A top Environmental Protection Agency official resigned Monday after comments that the agency should make examples of polluters the way Romans crucified people to quash rebellions caused a furor.

In an internal memo to EPA employees, Administrator Lisa P. Jackson said Alfredo Juan “Al” Armendariz had “offered his resignation” as regional administrator for the agency’s South Central region.

“I have accepted Dr. Armendariz’s resignation and respect the fact that he came to this difficult decision because he did not want to distract from our agency’s critical work,” Jackson wrote in the memo, a copy of which was obtained by the Post.

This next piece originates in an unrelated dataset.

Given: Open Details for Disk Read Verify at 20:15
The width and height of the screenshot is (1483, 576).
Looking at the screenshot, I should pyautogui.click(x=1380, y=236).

On Friday, Jackson had distanced herself from comments Armendariz made to a Texas community two years ago, calling them a “poor choice of words.” But she stopped short of saying he would resign and declined to say whether he faced disciplinary action.

Congressional Republicans had demanded that Armendariz be firedafter Oklahoma Republican Sen. James M. Inhofe’s staff discovered a YouTube video of the official’s comments in Dish, Texas, and posted a clip on the senator’s Web site. An environmental activist, he joined the Obama administration as a political appointee in 2009.

Armendariz’s remarks came during a 90-minute speech to residents of Dish, a tiny town north of Dallas where concerns over the environmental effects of a method of natural gas drilling called hydraulic fracturing, or fracking, have dominated public debate.

Armendariz is shown in the video answering a question about enforcement of environmental laws. Noting that the analogy was “crude” and “maybe inappropriate,” he said: “It was kind of like how the Romans used to conquer little villages in the Mediterranean. They’d go into a little Turkish town somewhere, they’d find the first five guys they saw, and they would crucify them. And then you know that town was really easy to manage for the next few years.” He then said the same approach could prod companies to obey environmental laws: “You make examples out of people who are not complying with the law.” An audience member posted the speech on YouTube.

Inhofe’s staff came across the video while searching the Internet for an administrative order the EPA withdrew against a Texas company, Range Resources, which the agency had accused of polluting water supplies in Texas.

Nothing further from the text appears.